Publicado en reflexiones

Nuevo lunes de agosto solitario

Salir de viaje fuera de temporada supone trabajar en verano. Eso es lo que hace mi pobre JC. Después de tres semanas vacacionales en julio, ahora toca vivir aquí el ferragosto, a la espera de poder disfrutar luego de los días que le quedan, en octubre y en noviembre, algo que no pudimos hacer nunca antes. Pero cuando se va, aunque solo sea la mañana, lo echo en falta.

Hoy he subido más tarde a escribir. Me he repasado la casa entera en un fregoteo largo, mientras iba cerrando las ventanas de airear. Llevo puesto el bañador y me daré aun chapuzón cuando pueda y me apetezca; eso sí, más allá de las doce, pues antes todavía no han abierto.
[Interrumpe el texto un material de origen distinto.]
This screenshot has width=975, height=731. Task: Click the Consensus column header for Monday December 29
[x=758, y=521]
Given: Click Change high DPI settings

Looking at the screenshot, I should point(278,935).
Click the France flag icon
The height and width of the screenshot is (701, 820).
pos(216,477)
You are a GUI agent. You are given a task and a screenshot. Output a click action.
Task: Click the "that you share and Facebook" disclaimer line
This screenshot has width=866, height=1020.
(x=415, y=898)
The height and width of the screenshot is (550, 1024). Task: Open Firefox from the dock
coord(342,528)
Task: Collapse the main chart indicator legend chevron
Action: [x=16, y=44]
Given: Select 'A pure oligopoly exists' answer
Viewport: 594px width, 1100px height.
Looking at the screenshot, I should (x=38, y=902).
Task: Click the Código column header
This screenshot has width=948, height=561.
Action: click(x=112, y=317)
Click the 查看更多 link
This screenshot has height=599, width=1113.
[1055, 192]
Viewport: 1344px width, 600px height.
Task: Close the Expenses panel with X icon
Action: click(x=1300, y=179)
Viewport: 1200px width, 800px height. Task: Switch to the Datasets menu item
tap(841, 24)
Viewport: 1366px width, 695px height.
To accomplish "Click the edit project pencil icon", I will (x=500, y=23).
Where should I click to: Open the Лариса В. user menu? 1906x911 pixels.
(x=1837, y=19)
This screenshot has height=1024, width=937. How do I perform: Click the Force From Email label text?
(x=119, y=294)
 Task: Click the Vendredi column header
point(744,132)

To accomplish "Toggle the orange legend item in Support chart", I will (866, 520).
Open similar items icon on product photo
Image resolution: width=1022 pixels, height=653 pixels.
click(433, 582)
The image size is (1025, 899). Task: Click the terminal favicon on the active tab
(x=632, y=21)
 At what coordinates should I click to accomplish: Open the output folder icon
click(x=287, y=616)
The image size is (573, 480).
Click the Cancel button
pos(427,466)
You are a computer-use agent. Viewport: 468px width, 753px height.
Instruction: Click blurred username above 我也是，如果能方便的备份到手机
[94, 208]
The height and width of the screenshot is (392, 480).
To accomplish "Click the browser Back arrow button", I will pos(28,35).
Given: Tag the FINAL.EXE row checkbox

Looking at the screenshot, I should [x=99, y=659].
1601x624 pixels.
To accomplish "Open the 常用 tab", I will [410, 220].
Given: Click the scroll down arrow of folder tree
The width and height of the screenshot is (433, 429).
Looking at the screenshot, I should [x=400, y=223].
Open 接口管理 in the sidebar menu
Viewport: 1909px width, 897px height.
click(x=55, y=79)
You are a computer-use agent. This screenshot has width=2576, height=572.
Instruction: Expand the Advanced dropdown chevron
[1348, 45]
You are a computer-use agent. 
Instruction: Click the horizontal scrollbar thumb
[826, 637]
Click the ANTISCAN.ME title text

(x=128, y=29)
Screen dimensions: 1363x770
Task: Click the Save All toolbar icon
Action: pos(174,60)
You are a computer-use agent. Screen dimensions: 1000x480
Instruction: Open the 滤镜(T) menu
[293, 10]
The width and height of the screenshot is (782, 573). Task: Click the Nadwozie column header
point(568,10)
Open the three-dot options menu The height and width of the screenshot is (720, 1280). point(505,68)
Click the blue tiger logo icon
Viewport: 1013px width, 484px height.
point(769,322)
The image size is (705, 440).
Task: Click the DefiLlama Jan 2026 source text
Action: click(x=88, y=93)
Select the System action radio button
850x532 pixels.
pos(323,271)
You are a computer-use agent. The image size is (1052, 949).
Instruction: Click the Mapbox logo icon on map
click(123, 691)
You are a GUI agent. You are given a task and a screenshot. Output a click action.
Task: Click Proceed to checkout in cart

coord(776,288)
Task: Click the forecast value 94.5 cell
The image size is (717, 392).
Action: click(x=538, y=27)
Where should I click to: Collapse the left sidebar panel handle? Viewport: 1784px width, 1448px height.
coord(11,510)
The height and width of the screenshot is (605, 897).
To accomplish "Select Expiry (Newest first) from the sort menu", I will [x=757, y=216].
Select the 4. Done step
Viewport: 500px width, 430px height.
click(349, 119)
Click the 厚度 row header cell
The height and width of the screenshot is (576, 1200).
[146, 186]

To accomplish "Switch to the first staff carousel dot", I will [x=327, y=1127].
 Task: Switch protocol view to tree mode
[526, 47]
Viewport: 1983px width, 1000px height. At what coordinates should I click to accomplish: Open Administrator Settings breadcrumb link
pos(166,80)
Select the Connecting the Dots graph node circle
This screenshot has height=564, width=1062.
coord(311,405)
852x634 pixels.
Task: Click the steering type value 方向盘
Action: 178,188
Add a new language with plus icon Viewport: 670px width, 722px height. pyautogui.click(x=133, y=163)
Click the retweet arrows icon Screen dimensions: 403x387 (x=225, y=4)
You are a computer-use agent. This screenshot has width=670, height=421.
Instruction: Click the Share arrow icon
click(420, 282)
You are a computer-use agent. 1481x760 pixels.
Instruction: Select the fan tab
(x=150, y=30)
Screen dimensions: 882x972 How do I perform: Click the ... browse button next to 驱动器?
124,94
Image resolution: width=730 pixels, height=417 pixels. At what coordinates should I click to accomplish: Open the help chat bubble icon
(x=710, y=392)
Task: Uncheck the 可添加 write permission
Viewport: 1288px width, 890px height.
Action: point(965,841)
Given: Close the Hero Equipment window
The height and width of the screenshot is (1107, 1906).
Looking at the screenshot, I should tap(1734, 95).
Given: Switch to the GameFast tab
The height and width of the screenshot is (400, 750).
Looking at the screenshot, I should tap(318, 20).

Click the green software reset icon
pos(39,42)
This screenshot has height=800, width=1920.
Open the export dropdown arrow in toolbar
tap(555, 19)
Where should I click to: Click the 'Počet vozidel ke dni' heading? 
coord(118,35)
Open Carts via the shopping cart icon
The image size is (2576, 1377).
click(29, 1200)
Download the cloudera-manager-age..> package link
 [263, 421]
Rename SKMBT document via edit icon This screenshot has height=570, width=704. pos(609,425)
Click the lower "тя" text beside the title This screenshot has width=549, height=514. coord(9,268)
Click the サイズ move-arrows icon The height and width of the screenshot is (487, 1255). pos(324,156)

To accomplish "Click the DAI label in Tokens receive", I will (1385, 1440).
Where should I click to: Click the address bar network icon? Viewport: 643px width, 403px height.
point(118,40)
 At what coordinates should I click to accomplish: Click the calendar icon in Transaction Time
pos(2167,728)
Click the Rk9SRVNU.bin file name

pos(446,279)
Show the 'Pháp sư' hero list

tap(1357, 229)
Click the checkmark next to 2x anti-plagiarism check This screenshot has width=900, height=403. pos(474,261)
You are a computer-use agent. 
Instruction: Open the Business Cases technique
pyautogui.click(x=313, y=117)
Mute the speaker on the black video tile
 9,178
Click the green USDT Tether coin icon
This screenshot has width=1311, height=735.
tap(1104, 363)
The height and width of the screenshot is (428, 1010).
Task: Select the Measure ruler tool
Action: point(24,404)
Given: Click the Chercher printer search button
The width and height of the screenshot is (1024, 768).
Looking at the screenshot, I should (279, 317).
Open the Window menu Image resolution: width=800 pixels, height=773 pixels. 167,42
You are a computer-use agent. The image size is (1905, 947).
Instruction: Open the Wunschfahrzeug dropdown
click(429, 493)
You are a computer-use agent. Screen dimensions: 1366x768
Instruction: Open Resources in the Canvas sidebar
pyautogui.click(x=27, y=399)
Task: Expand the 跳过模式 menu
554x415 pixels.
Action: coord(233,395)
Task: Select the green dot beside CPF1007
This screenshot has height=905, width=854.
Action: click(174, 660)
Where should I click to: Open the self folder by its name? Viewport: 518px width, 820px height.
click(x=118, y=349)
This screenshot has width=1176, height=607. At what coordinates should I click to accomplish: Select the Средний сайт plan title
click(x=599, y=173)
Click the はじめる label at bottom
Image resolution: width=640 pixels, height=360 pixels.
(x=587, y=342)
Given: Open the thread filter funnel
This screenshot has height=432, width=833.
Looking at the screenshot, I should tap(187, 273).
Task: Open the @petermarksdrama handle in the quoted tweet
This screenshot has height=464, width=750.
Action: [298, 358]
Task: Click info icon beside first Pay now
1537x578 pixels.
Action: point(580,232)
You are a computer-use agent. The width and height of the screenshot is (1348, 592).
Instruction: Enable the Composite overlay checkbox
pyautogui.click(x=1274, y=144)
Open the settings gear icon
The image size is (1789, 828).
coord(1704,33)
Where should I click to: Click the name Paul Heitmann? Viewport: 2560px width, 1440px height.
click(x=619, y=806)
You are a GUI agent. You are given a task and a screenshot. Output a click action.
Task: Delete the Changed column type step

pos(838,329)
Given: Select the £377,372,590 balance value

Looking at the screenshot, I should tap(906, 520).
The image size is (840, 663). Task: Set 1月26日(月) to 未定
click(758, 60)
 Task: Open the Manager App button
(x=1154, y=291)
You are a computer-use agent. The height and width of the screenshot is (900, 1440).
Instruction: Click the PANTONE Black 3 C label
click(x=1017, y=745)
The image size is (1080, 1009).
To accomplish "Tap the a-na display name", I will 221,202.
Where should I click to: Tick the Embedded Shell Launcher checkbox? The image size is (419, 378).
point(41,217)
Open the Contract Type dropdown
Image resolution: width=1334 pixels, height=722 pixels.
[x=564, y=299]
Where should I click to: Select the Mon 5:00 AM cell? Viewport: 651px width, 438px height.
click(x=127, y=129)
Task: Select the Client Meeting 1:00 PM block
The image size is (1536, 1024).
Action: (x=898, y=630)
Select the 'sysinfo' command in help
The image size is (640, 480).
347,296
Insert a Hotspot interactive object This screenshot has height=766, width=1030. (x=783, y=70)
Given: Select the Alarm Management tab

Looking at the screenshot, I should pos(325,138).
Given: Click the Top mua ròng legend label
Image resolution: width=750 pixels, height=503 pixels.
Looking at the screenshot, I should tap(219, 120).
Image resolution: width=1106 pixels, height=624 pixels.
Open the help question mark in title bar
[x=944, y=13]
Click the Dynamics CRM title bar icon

Tengo millones de cosas pendientes que no hago porque el calor me aplatana: recoger trastos en la buhardilla y redistribuir libros y carpetas, ahora que ya no voy a ejercer; hacer limpia en el pc y en los discos duros de copias antiguas; reorganizar mi vestidor. Un tostón, vamos. Pero otras son más interesantes, como practicar con mi nueva tableta gráfica o investigar sobre ser youtuber. También crear mi página web de escritora, ahora que he pagado el sitio del roltrigo un año más y he comprado el de mi nombre. Un punto com.

Son un montón de posibilidades que me encantan, pero que hay que dosificar. Intento no agobiarme. Lo consigo a ratos.